Our association results for AGFG1 variants were stronger than for ITGB5 ones in that we were able to replicate them in one of two independent populations (lowest combined P-value across all cohorts was rs6731443 2.14E-06) and the corresponding SNPs were nominally significant eQTL of AGFG1. The AGFG1 gene maps to chromosome 2, at 2q36.3, covering 89.07 kb, from 228336873 to 228425938 (NCBI 37, August 2010). AGFG1 is also a highly expressed gene in many tissues, including lung, with 17 different mRNAs and 4 probable alternative promoters. The protein encoded by this gene (a.k.a. RIP, HRB) binds the activation domain of the human immunodeficiency virus (HIV) Rev protein when Rev is assembled onto its RNA target, and is required for the nuclear export of Rev-directed RNAs [34]. While many studies of AGFG1 focus on its relationship to HIV, AGFG1 has also been found to be involved in influenza A genome trafficking from the host nucleus to plasma membrane [35]. Because asthma development and severity are known to be influenced by respiratory pathogens, including influenza [36], current knowledge of AGFG1 suggests that if our association and eQTL data for this gene represent true biologically significant findings, their relationship with AHR may involve changes in immune response or susceptibility to external factors (e.g., influenza). Further functional validation of the eQTL results, including via quantitative RT-PCR of AGFG1 in subjects with various genotypes of the SNPs listed in Table 3 and for various tissues/cell types, would help clarify whether any relationship between the identified AGFG1 variants and its expression levels truly exists. Because the nominal replication of AGFG1 associations was observed in LHS, a clinical trial that measured baseline AHR in smokers who did not have current asthma, it is possible that the AGFG1 association reflects biological processes modulating AHR that are not unique to asthma.

Conclusions

An AHR GWAS among 994 asthma patients found that the most strongly associated SNPs, rs848788 (P-value 7.2E-07) and rs6731443 (P-value 2.5E-06), were in the ITGB5 and AGFG1 genes, respectively.

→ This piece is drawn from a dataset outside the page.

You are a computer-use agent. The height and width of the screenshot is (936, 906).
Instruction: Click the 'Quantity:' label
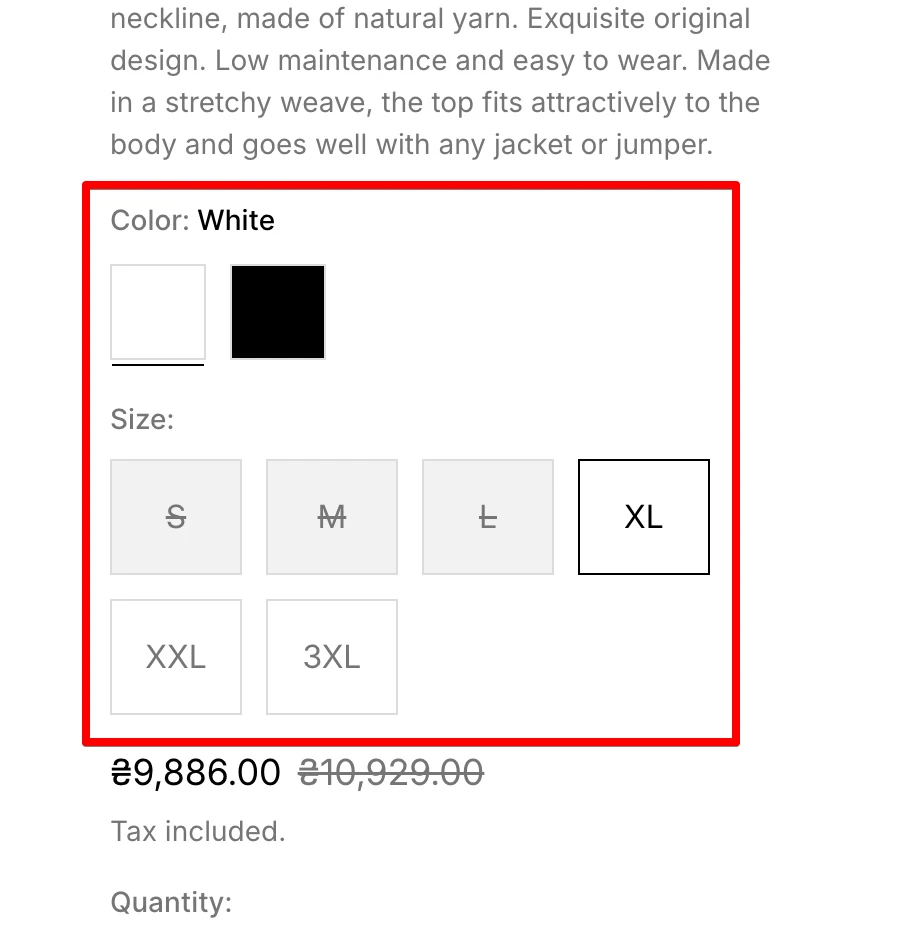171,902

The ITGB5 association did not replicate in two independent populations, nor was there any evidence that the corresponding SNP was an eQTL of ITGB5. The AGFG1 result replicated at a nominally significant level in one independent population of COPD subjects (LHS P-value 0.012), and the SNP had a nominally significant unadjusted P-value (0.0067) for being eQTL of AGFG1. While future functional studies are required to validate the potential involvement of these SNPs in modulating AHR, current knowledge of both genes suggests that our associations may represent biologically significant findings.